The episode is the first to spotlight the character of Jermaine, who was only shown in flashbacks and mentioned a few times before in the show. In addition, the episode is the first to use Graham as a storyboard artist. According to Graham, he came to work on the show after meeting show creator Pendleton Ward at Emerald City Comicon in Seattle. Ward had read King City and offered him a storyboarding test, as well as proof of one's ability to draw a monster and to tell a joke. Graham said that he was aware of the show since the early seasons, which his old friend Tom Herpich has worked on. The two were part of the comic book art collective Meathaus in New York City from around 2000 to 2005. The beginning and end of the episode was written by Graham and the middle by Moynihan. The crew gave Graham a rough outline of the events in the episode, from which he would make the storyboard and associated dialog. In addition to this, he designed the title card of the episode.

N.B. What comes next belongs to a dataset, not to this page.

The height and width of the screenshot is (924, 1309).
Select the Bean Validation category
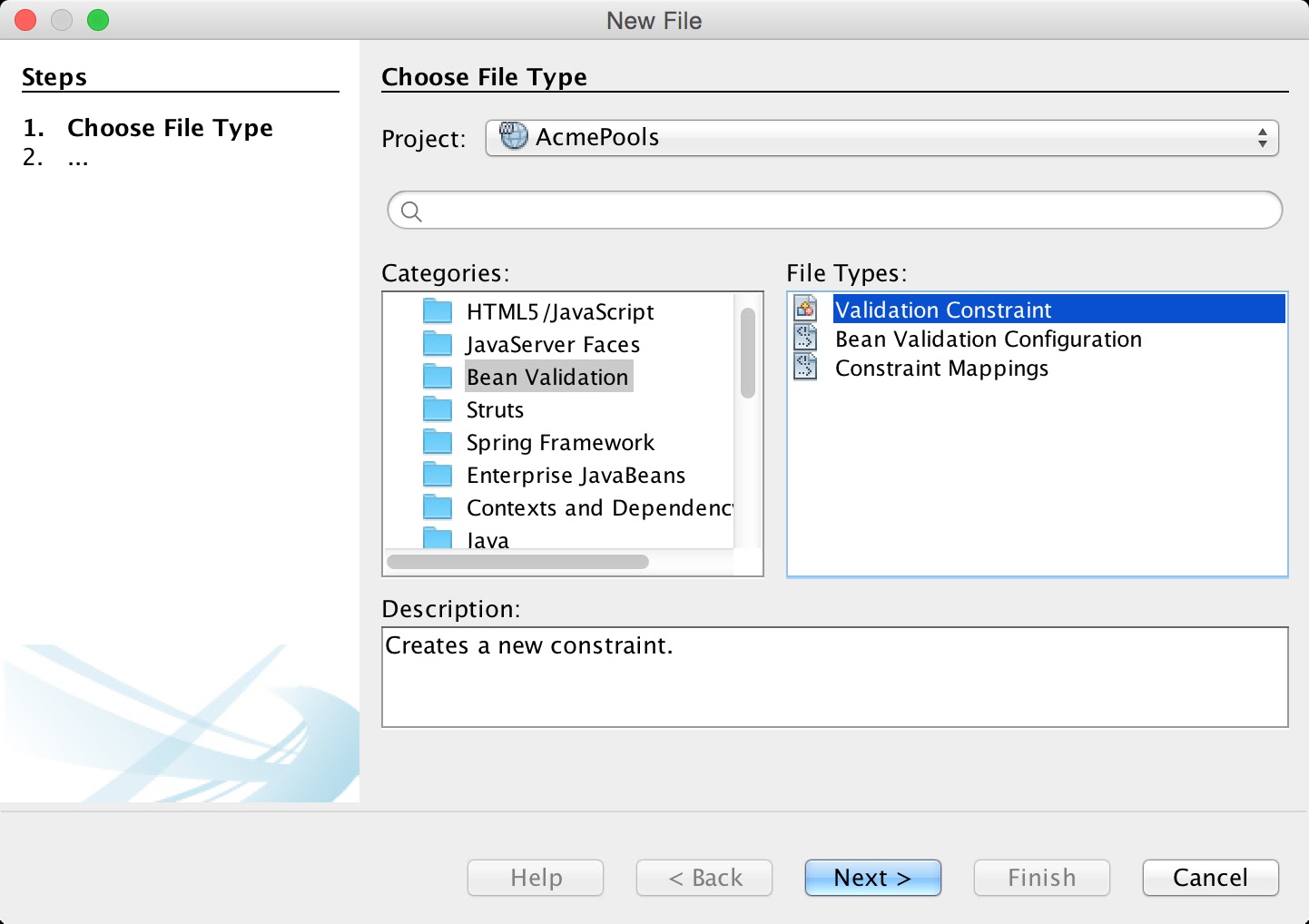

As a fan of Adventure Time, Graham said that having a set idea was helpful, as otherwise he would be forced cover all aspects of the episode he admires in the finished product. He described a couple of elements he put in the episode as fan art, namely BMO, even though the character has a minor part. Happy with how the episode resulted, Graham said that he likes how driven the episodes are by the storyboard artists and that "you can really tell who worked on what". He also stated that the work of the storyboard artists is similar to the "kind of stuff" he enjoys and tries to put in his own work. Regarding his Multiple Warheads comic, Graham later wrote that the episode taught him to see storytelling from a different perspective. For his comic book work, Graham entertained the idea of permitting the same freedoms with which Adventure Time is produced, such as focusing on the growth of the fictional setting apart from the story. While complimenting the Frederator Studios crew for their talent and amiability, he said he was terrified when they read through the rough passes on his computer. Later, artist Michael DeForge worked on cleaning up props Graham had designed. Graham said that it was "cool knowing that such an impressive artist was tweaking what I'd done".

==Release and reception==
"Jermaine" originally aired on April 23, 2015, on Cartoon Network. It was watched by nearly a million and a half viewers, receiving a Nielsen rating of 0.3 for adults in the 18- to 49-year-old demographic. According to TV by the Numbers, it was the 94th most-watched cable television episode of its air date. The A.V. Club writer Oliver Sava gave the episode an A grade, describing the voice acting of Scharpling and DiMaggio as having a brotherly bond that fits with the episode. He called the episode a metaphor for having to let go of "physical reminders of the past" in order to truly escape from something, with Jermaine being the opposite of this. Sava praised Graham and his work on the episode, saying that he is eager to see more from him for the Adventure Time universe.